Board of Directors - NOT PUBLISHED
As a non-profit organization incorporated in the state of California, Global Majority has established a Board of Directors. Our Bylaws authorize between five and fifteen Board members, who serve two-year terms. The following members are currently serving:
Nicholas Tomb is a founding member of Global Majority, and currently serves as the President of the Board of Directors. In the past he served as the Secretary then Vice-President of the Board, the Operations Branch Coordinator and as Editor of the Global Voice, Global Majority’s quarterly newsletter. His primary employment is with the Center for Stabilization and Reconstruction Studies at the Naval Postgraduate School where he works as a Program Coordinator, organizing educational events in the field of civil-military relations and post-conflict reconstruction. Nick also teaches American Government at Monterey Peninsula College, and serves on the Board of Directors of the Offset Project, an environmental organization that tracks and offsets carbon emissions. He formerly served as President of the Arcata/Camoapa Sister City Project, a sister city relationship between Arcata, CA and Camoapa, Nicaragua. He led several delegations to and from Camoapa, delivering supplies and working on water projects in the sister city. Nick received a BA in Political Science from Humboldt State University, where he received the distinguished "Man of the Year" award in 1999. He received an MA in International Policy Studies from the Monterey Institute of International Studies, which included certificates in Conflict Resolution and Commercial Diplomacy, in 2002.

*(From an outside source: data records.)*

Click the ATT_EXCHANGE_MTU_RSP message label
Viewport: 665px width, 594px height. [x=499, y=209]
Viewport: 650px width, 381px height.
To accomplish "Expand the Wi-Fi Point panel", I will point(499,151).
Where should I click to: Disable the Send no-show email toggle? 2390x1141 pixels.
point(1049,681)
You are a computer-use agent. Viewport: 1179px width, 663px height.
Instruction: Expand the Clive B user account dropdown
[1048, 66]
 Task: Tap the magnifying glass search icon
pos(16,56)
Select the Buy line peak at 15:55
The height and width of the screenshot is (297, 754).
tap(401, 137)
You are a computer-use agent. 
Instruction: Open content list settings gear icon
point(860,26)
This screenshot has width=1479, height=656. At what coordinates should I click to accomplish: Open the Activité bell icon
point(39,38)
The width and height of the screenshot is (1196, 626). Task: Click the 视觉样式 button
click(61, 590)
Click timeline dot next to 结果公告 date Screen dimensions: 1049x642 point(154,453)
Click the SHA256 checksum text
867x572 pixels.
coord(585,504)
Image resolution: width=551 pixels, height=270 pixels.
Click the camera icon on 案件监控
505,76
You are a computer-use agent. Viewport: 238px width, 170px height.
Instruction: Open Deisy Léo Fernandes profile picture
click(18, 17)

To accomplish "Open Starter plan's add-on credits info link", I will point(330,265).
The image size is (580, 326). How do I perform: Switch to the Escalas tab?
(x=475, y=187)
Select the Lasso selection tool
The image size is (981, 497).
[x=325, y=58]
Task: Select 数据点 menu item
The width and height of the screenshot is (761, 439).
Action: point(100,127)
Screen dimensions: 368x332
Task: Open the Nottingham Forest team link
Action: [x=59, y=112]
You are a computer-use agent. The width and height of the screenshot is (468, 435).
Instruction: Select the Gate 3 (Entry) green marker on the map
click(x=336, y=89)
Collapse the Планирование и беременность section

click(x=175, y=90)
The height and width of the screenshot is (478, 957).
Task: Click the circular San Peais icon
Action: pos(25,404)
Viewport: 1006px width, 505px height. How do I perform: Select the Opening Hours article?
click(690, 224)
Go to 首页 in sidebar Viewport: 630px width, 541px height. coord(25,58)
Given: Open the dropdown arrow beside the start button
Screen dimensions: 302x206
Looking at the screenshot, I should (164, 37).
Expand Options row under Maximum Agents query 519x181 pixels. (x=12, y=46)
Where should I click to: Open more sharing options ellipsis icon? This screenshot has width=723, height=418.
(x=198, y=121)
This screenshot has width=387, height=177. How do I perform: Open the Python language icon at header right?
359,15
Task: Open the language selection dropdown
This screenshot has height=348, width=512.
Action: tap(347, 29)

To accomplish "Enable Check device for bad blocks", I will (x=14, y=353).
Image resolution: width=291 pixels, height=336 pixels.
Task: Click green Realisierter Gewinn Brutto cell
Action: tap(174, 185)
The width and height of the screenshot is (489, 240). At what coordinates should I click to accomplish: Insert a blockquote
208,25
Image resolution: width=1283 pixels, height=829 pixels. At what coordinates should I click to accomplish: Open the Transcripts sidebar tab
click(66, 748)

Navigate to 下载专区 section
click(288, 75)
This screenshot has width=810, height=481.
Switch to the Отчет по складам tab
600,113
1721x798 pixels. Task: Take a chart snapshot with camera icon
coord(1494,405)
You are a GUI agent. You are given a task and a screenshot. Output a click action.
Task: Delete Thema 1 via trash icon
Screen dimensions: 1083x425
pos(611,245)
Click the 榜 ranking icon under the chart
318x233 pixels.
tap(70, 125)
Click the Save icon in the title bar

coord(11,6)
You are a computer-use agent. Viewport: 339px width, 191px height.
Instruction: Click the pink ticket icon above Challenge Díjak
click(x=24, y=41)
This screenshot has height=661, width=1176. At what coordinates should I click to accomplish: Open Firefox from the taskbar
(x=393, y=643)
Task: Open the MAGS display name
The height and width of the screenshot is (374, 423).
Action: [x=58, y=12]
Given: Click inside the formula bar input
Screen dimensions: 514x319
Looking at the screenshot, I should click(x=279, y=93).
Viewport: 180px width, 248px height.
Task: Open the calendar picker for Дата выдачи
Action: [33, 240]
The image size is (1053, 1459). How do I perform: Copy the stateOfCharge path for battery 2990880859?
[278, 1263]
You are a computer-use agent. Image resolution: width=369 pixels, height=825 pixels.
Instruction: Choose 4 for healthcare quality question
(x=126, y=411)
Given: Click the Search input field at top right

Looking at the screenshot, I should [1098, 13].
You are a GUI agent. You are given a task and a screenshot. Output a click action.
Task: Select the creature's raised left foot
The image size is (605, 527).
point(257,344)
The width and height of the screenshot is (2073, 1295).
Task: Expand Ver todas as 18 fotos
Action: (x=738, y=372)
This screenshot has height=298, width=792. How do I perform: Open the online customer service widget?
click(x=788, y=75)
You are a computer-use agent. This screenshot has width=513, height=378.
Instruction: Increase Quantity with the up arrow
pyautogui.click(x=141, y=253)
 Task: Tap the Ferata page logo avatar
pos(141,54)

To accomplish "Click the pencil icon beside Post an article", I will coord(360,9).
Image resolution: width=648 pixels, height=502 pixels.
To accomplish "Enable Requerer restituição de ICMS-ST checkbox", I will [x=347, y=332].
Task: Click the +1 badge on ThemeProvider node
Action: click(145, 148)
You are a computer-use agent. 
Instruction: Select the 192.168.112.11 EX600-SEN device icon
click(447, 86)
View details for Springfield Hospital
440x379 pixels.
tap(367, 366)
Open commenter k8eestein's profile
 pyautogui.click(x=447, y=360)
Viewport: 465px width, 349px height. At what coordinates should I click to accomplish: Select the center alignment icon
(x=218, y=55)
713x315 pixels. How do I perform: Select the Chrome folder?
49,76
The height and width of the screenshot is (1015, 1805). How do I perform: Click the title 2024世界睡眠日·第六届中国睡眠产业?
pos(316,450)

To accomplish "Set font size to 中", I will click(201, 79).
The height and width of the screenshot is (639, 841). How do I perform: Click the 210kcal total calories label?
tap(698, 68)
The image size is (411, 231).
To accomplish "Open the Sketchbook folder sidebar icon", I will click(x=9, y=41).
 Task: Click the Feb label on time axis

Lejla B Mavris is a founding member of Global Majority and its current Vice-President. She was the Executive Director of Global Majority in 2006-2007 and President of the Board from 2009-2010. Originally from Sarajevo, Bosnia and Herzegovina, Lejla came to the United States as a refugee in 1993, returning back for the first time in 1998. Lejla received a Master’s degree in International Policy Studies and a Certificate in Conflict Resolution from the Monterey Institute of International Studies. She received further training in conflict analysis through United States Institute of Peace and in post-conflict reconstruction, DDR, and humanitarian negotiations through the Naval Postgraduate School workshops. She started her career interning at the United Nations Development Programme in Sarajevo, followed by working at the United Nations Refugee Agency's Evaluation and Policy Analysis Unit office in Geneva for the International Professional Service Semester, publishing her work on refugee smuggling and migration. She was an assistant training consultant at the Institute for International Mediation and Conflict Resolution programs in Prague and Cyprus. For the past six years Lejla has taught negotiation, mediation, and conflict resolution skills to students and teachers in California, Costa Rica, Jordan, Jerusalem, Nepal, and South Africa. She is an advocate for peace, nonviolence and love.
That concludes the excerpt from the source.